_Records for this task_
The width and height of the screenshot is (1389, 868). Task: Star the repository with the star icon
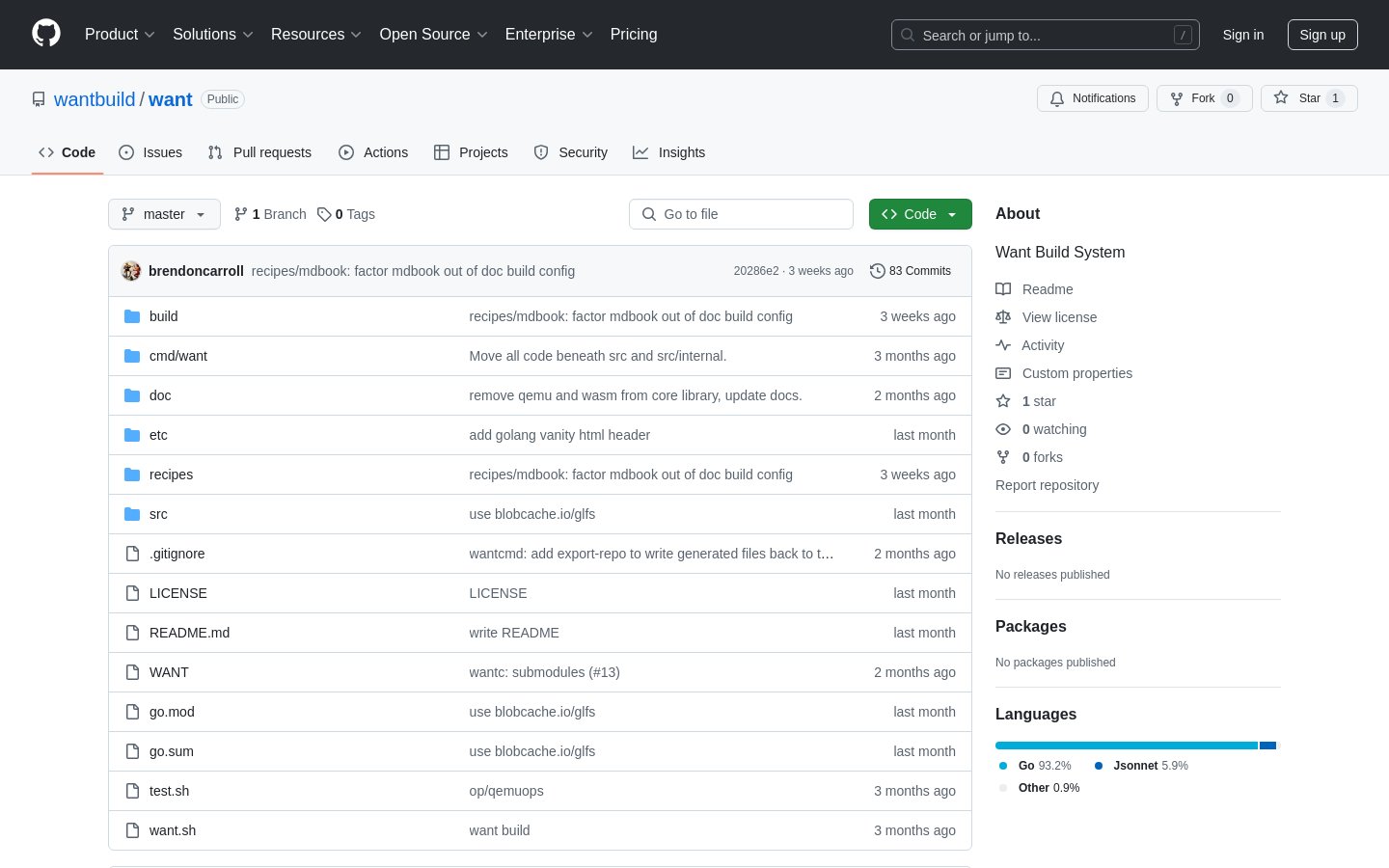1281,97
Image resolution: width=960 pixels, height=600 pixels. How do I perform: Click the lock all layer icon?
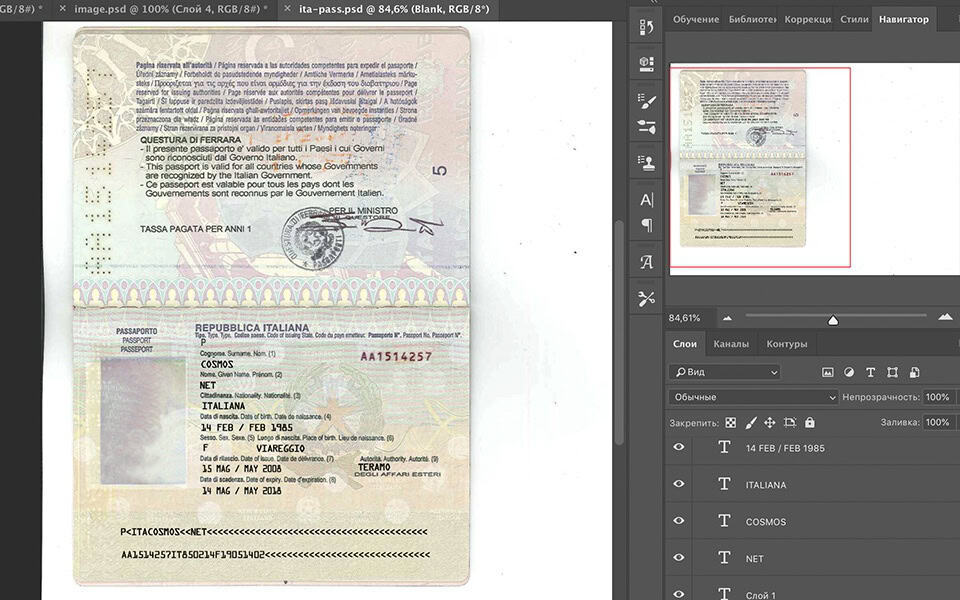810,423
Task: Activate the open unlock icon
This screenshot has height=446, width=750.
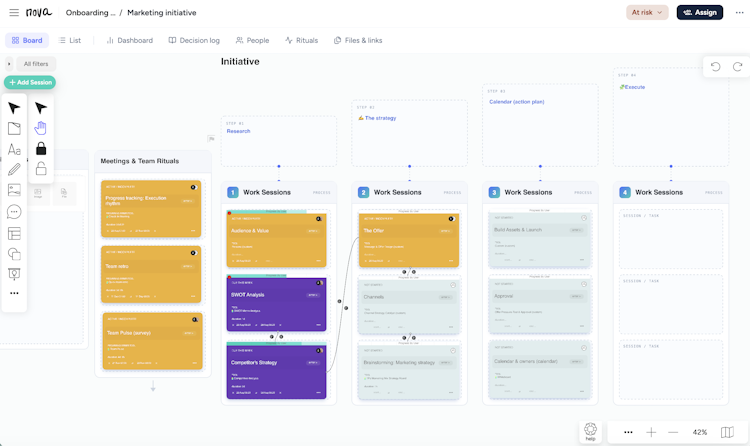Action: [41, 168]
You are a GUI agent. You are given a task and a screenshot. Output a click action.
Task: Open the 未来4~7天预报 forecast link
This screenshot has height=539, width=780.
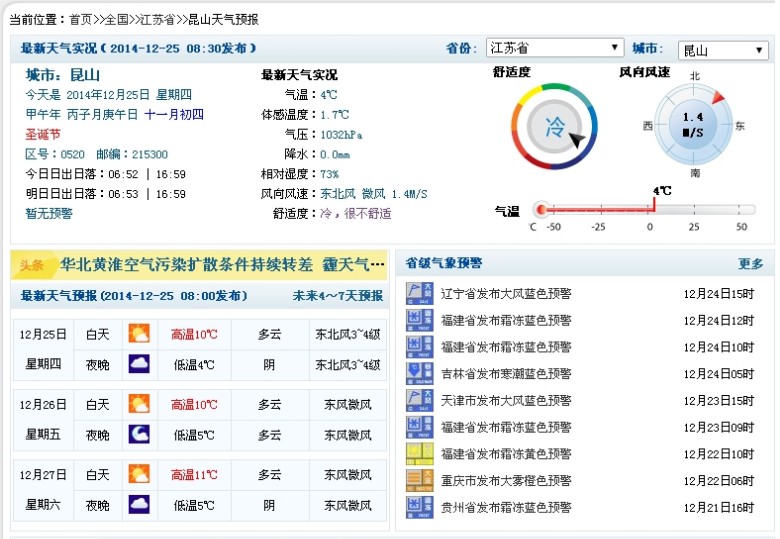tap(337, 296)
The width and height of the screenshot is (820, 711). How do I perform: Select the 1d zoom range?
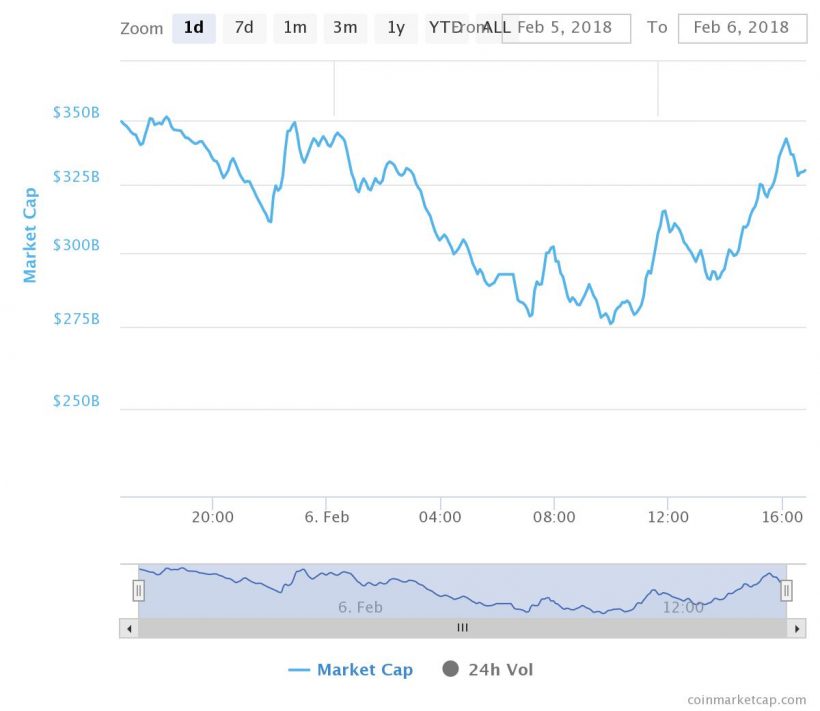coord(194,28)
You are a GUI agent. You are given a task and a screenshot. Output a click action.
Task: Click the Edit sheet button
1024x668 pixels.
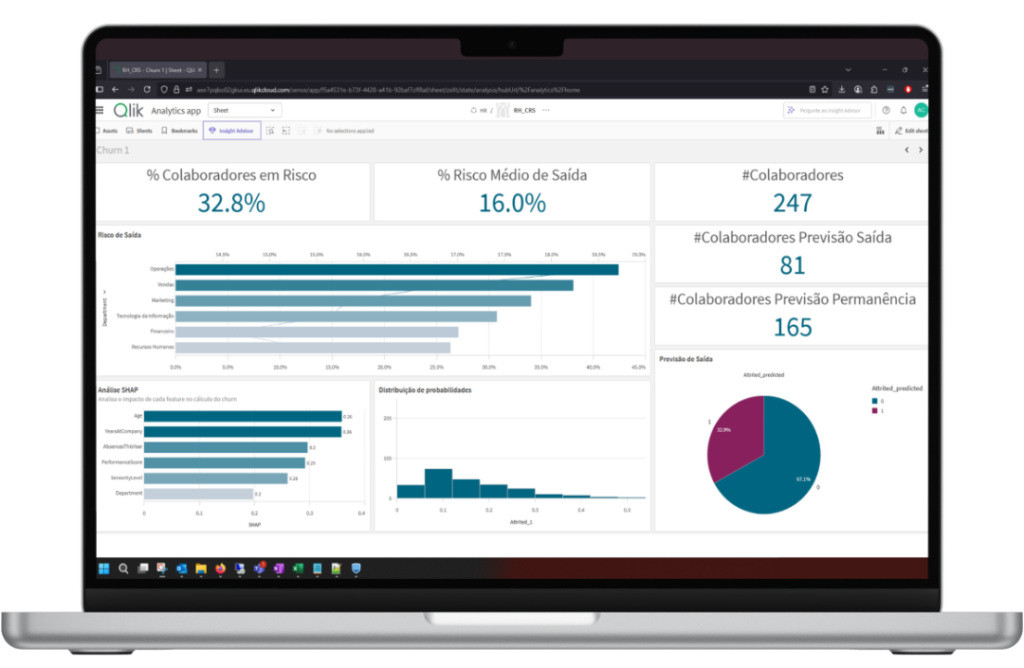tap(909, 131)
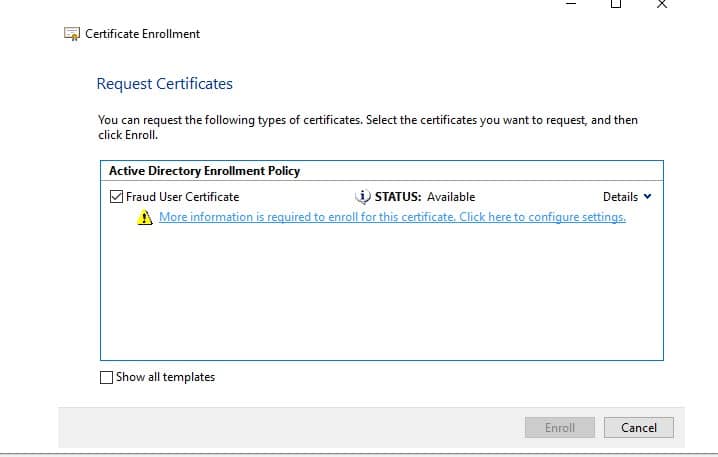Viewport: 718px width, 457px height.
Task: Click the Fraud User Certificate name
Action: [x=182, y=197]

_Work to complete_
Each entry should appear again exactly as written, pictures excluded.

_Output of the exercise_
The width and height of the screenshot is (1389, 868). Task: Star the repository with the star icon
1281,97
Image resolution: width=960 pixels, height=600 pixels. How do I perform: Click the lock all layer icon?
810,423
Task: Activate the open unlock icon
This screenshot has height=446, width=750.
Action: [41, 168]
You are a GUI agent. You are given a task and a screenshot. Output a click action.
Task: Open the 未来4~7天预报 forecast link
This screenshot has height=539, width=780.
tap(337, 296)
The width and height of the screenshot is (820, 711). How do I perform: Select the 1d zoom range?
coord(194,28)
You are a GUI agent. You are given a task and a screenshot. Output a click action.
Task: Click the Edit sheet button
1024x668 pixels.
tap(909, 131)
Viewport: 718px width, 457px height.
Task: Click the Fraud User Certificate name
Action: [x=182, y=197]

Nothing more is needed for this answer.